Un po' di "made in Forlì" alla conquista dello spazio

Domani l'agenzia aerospaziale Europea manderà in orbita il satellite costruita in città

Previsto per il 13 febbraio il lancio di ALMASat-1, il satellite prodotto dal laboratorio di Microsatelliti e Microsistemi Spaziali di Forlì della Seconda Facoltà di Ingegneria dell'Alma Mater. ALMASat-1 partirà dalla Guyana Francese con il nuovo lanciatore dell'Agenzia spaziale europea, VEGA.
Il satellite è un cubo di 30 centimetri per lato e 13,5 chili di peso ed è stato progettato e costruito da studenti e ricercatori dell'Alma Mater guidati dal prof. Paolo Tortora.
"Il progetto - spiega il prof. Paolo Tortora, direttore del laboratorio di Microsatelliti dell'Università di Bologna - è partito nel 2004, un anno dopo la nascita del laboratorio. Il primo anno è stato dedicato alla realizzazione di una stazione di ricezione e trasmissione satellitare". A mettere le mani su ALMASat-1, assieme allo staff del laboratorio, sono stati gli studenti: ne sono passati una quarantina nel corso dei sei anni di progettazione e costruzione. "Quello didattico - continua Tortora - è l'aspetto prevalente del lavoro. Assieme al personale strutturato sono stati 35-40 gli studenti che, nel corso del loro tirocinio e/o tesi di laurea, hanno messo le mani su ALMASat-1, ognuno prendendosi carico di un piccolo sottosistema".

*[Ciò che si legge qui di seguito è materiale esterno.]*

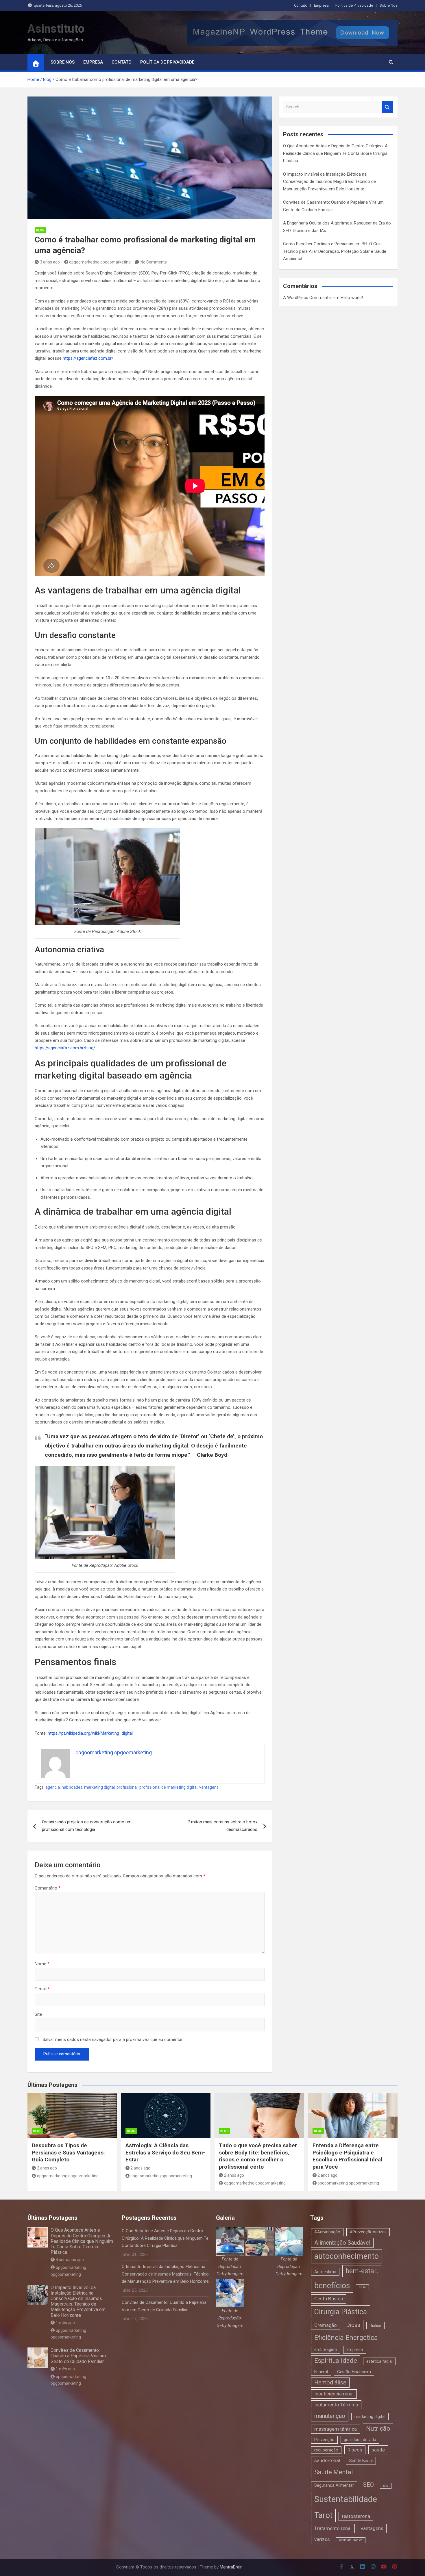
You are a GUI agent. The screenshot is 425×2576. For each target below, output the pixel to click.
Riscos (355, 2450)
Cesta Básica (328, 2299)
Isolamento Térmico (336, 2405)
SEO (368, 2485)
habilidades (72, 1787)
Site (38, 2014)
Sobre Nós (389, 5)
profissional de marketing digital (168, 1787)
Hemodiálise (330, 2382)
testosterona (356, 2516)
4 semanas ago (70, 2259)
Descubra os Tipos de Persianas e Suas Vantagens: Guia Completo (68, 2152)
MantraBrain (231, 2567)
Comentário (47, 1888)
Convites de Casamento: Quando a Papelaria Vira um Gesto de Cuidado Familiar (78, 2355)
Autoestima (325, 2271)
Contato (300, 5)
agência (52, 1787)
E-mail (42, 1989)
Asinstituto (55, 29)
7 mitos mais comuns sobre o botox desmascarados (222, 1825)
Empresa (321, 5)
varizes (322, 2539)
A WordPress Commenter (307, 297)
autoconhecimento (346, 2256)
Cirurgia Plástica (340, 2312)
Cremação (325, 2325)
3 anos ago (50, 262)
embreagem (325, 2349)
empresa (354, 2349)
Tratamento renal (333, 2528)
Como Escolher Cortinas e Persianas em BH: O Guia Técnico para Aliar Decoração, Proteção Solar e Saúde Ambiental (334, 251)
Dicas (353, 2325)
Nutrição (378, 2428)
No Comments (154, 262)
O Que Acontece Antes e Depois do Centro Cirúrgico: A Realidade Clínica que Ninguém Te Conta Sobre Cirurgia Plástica (335, 153)
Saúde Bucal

Il satellite dell'Alma Mater sarà incluso come carico secondario e una volta in orbita sarà controllato da Forlì, grazie alla stazione satellitare automatica messa a punto dal laboratorio. "Per le prime ore è previsto un monitoraggio costante, per accertarsi che tutto funzioni e vada per il meglio. In seguito il controllo passerà in automatico. In caso di problemi abbiamo creato un sistema di allarme che contatta il personale del laboratorio via SMS".

Il satellite utilizza  batterie a ioni di litio come quelle che si possono comunemente trovare nei dispositivi elettronici portatili.
Anche i pannelli solari che forniscono energia al sistema sono stati costruiti completamente "in casa" a partire dalle singole celle solari.
Il sistema di propulsione, che costituisce l'esperimento tecnologico portante di ALMASat-1. "E' un sistema a propulsione miniaturizzato a gas freddo", spiega ancora il prof. Tortora. "In un serbatoio è contenuto dell'azoto compresso che viene fatto espandere attraverso dodici micro-ugelli. Si genera così una spinta propulsiva piccolissima, sufficiente però a permettere il controllo d'assetto e il corretto puntamento del satellite".